Über Radarfallen ärgert sich so mancher Autofahrer regelmäßig - vermutlich aber nicht so sehr wie ein junger Mann aus Baden-Württemberg. Nachdem der 20-Jährige geblitzt wird, nimmt er die Radarfalle auseinander und versenkt Teile davon in einem See.

Ein in eine mobile Radarfalle geratener junger Autofahrer hat in Baden-Württemberg die Nerven verloren und damit alles noch viel schlimmer gemacht. Wie die Polizei Ludwigsburg mitteilte, wurde der 20-Jährige abends auf einer Bundesstraße geblitzt. Offenbar aus Sorge vor Konsequenzen stahl er Teile der Anlage und versenkte diese in einem See. Bei der Aktion vollzog er zudem verkehrsgefährdende Manöver.

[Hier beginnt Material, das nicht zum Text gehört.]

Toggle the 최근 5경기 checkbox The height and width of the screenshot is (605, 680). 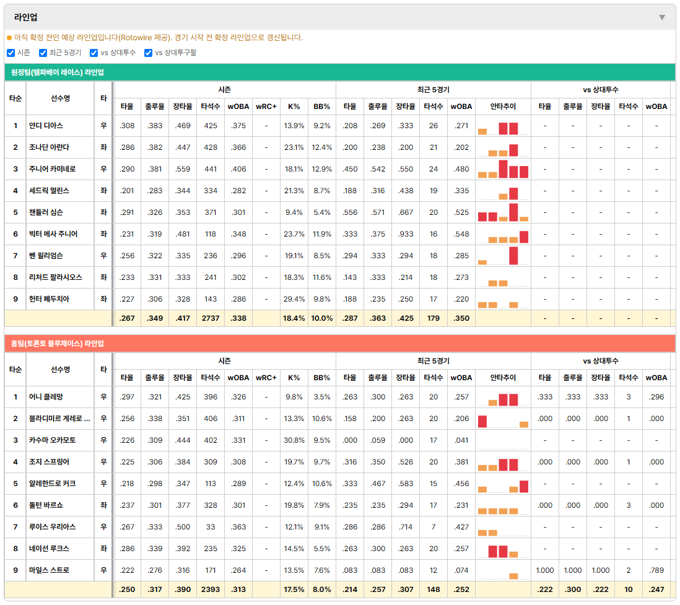pyautogui.click(x=43, y=53)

Nach Angaben der Beamten richtete der junge Mann dadurch einen Schaden von mehr als 15.000 Euro an und handelte sich Strafanzeigen wegen Straßenverkehrsgefährdung und Diebstahl ein. Dabei war die Aktion völlig unsinnig: Zum einen stahl er nur die Blitzlichter der Radarfalle, ließ Kamera und Datenträger aber unangetastet. Zum anderen überschritt er die zulässige Höchstgeschwindigkeit gerade einmal "im einstelligen Bereich", also lediglich marginal.

Nach Angaben der Beamten war der Mann bei Vaihingen geblitzt worden. Nach rund zehnminütiger "Bedenkzeit" kehrte er zurück, stellte sein Auto am gegenüberliegenden Fahrbahnrand ab und rannte quer über alle vier Fahrbahnen der Bundesstraße zu dem mobilen Tempomessgerät. Er stahl die zugehörigen Blitzlichter, packte diese in sein Auto, wendete laut Polizei mitten auf der Straße und raste mit "quietschenden Reifen" davon.

Dabei kam er kurzzeitig ins Schleudern und geriet auf die Gegenfahrbahn, sodass ein entgegenkommendes Fahrzeug ihm ausweichen musste. Später stellte sich der Fahrer selbst auf einem Polizeirevier und gab zu, die Blitzlichter in einen Baggersee geworfen zu haben. Die Beamten prüfen noch, ob er eventuell noch weitere Menschen gefährdete.